Chest pain in children is primarily musculoskeletal pain of the chest wall. Chest pain in children can also be caused by lung diseases, asthma, diseases of esophagus and stomach, heart diseases and psychological etiology. Most important one is the pain originating from heart diseases. These diseases mostly originate from the heart muscle (myocardium) or coronary arteries that feed the heart muscle. If there is a congenital malformation or stenosis in coronary arteries of a child, cardiac muscle cannot be supplied oxygen and other nutrients and chest pain develops, as is the case with adults.

On the contrary to adults, chest pain secondary to cardiovascular disease is rare in children. If the chest pain is secondary to cardiovascular etiology, early diagnosis and treatment is a necessity, as such diseases have very serious consequences. Advanced investigation of heart diseases is strictly required for children, who complain of chest pain associated with poor exercise capacity, fainting and palpitation especially during or after exercise.

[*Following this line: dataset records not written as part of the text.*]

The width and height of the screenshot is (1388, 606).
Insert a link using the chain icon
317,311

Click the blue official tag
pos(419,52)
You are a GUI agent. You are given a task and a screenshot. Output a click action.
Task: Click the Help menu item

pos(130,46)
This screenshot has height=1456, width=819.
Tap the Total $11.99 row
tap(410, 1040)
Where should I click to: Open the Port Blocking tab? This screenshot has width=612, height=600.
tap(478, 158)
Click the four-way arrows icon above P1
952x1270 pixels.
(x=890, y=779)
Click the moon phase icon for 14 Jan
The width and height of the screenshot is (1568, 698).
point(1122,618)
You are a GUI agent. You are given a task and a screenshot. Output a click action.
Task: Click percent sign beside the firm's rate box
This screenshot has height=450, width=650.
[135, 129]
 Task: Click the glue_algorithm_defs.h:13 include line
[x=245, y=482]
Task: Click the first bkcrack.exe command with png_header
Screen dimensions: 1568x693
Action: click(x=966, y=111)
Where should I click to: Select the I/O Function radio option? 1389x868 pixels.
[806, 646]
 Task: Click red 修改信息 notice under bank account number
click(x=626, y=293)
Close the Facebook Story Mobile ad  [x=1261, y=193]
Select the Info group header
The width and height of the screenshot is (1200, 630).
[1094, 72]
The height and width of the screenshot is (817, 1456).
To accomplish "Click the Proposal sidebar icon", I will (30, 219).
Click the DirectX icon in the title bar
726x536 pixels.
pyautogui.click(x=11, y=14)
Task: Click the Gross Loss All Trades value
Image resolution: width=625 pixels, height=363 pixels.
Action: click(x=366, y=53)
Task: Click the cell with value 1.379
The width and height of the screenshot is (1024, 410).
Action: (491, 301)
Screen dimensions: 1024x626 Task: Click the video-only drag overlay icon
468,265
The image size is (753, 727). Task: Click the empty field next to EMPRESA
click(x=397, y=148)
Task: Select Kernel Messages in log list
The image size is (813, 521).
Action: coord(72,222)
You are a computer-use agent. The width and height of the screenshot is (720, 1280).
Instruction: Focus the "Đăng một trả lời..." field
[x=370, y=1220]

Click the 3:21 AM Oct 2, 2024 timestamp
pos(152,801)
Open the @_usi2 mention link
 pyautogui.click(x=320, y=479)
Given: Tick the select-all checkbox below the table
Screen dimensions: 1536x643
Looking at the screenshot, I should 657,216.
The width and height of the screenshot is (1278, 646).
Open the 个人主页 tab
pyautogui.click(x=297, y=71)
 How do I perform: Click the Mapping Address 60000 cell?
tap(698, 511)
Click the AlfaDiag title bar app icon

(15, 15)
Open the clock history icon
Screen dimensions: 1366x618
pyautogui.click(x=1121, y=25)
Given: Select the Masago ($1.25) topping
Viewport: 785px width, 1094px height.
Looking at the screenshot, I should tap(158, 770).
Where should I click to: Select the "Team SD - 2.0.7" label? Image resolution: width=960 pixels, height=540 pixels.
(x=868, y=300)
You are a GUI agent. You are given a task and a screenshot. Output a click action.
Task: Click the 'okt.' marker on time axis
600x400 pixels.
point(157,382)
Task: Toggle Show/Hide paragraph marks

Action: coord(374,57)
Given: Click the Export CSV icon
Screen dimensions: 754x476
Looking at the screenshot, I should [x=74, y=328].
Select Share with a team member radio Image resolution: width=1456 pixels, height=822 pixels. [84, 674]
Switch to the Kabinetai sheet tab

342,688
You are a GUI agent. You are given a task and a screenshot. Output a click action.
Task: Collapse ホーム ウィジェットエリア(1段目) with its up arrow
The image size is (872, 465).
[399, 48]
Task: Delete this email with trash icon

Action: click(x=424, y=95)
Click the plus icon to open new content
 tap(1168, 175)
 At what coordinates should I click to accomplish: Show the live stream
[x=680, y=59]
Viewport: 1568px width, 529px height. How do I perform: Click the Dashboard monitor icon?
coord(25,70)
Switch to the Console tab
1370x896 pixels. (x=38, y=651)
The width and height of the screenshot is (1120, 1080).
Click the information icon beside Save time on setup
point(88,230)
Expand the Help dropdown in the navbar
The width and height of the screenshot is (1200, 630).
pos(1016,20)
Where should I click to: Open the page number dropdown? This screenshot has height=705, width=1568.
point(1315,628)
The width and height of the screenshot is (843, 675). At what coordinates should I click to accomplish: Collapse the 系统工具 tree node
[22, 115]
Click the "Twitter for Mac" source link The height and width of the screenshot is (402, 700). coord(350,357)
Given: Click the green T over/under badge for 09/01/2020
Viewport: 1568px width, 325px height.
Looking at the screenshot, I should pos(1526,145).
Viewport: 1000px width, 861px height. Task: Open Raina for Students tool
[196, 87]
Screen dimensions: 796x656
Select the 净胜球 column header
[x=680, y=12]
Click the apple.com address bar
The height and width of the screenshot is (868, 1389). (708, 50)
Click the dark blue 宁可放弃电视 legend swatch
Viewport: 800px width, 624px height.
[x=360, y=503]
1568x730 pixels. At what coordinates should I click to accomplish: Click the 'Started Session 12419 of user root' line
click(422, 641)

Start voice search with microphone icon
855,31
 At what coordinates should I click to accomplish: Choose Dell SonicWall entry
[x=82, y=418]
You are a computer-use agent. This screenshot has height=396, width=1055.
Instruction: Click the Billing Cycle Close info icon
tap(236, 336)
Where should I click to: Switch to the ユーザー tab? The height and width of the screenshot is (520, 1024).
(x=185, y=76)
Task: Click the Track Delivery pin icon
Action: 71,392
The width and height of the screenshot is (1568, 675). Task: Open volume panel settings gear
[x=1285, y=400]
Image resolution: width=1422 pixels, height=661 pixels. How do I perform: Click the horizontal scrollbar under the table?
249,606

Temporary loss of consciousness as a result of sudden decrease in blood flow to the brain is called syncope. It is common in healthy children and adolescents. Half of children who reached adolescence have fainted at least once. It doesn't indicate a serious condition although it is scary for the family. “Simple syncope" (vasovagal syncope) develops secondary to activation of autonomous nervous system and accounts for a substantial part of all syncope cases in childhood. This type of syncope is mostly provoked by sudden-onset severe pain, severe anxiety, serious excitement, standing still for extended period of time, sight of blood and exposure to heat, but they do not last long.

On the other hand, syncope can also be a sign of a very important heart disease. Children may develop syncope in certain heart muscle conditions, congenital heart diseases and cardiac rhythm disorders (heart rate below or above the normal beats of heart per minute, respectively). Cardiovascular system should be carefully reviewed for exertional dizziness and syncope, syncope associated with chest pain and palpitation, history of poor exercise capacity and family history of syncope and sudden death.

Syncope can be preceded by dizziness, fatigue, blurry vision, nausea and hot flashes. Injuries may be faced, if the patient falls down secondary to syncope. For simple syncopes with non-cardiac etiology, it is usually sufficient to elevate legs of patient. Patient usually gains consciousness a few minutes after first aid is applied. Excluding simple syncopes, treatment method varies depending on the underlying cause.



As it is commonly known, sports activities bear a load that is far beyond normal level on the heart. Therefore, cardiac problems may develop in kids after training heavily who had no complaints in their daily lives. Recently, parents' awareness has been gradually increasing due to news of “child-adolescent deaths in sports events" in the press. These clinical pictures are publicly regarded as “heart attack", but they may have very different etiologies and there is virtually no similarity with heart attacks in adults. Children with cardiac muscle diseases, certain congenital diseases, certain heart diseases that are surgically treated and rhythm disorder are not recommended to exercise. Therefore, children who exercise heavily or strenuously should be examined by a physician at least once a year with regard to cardiac health.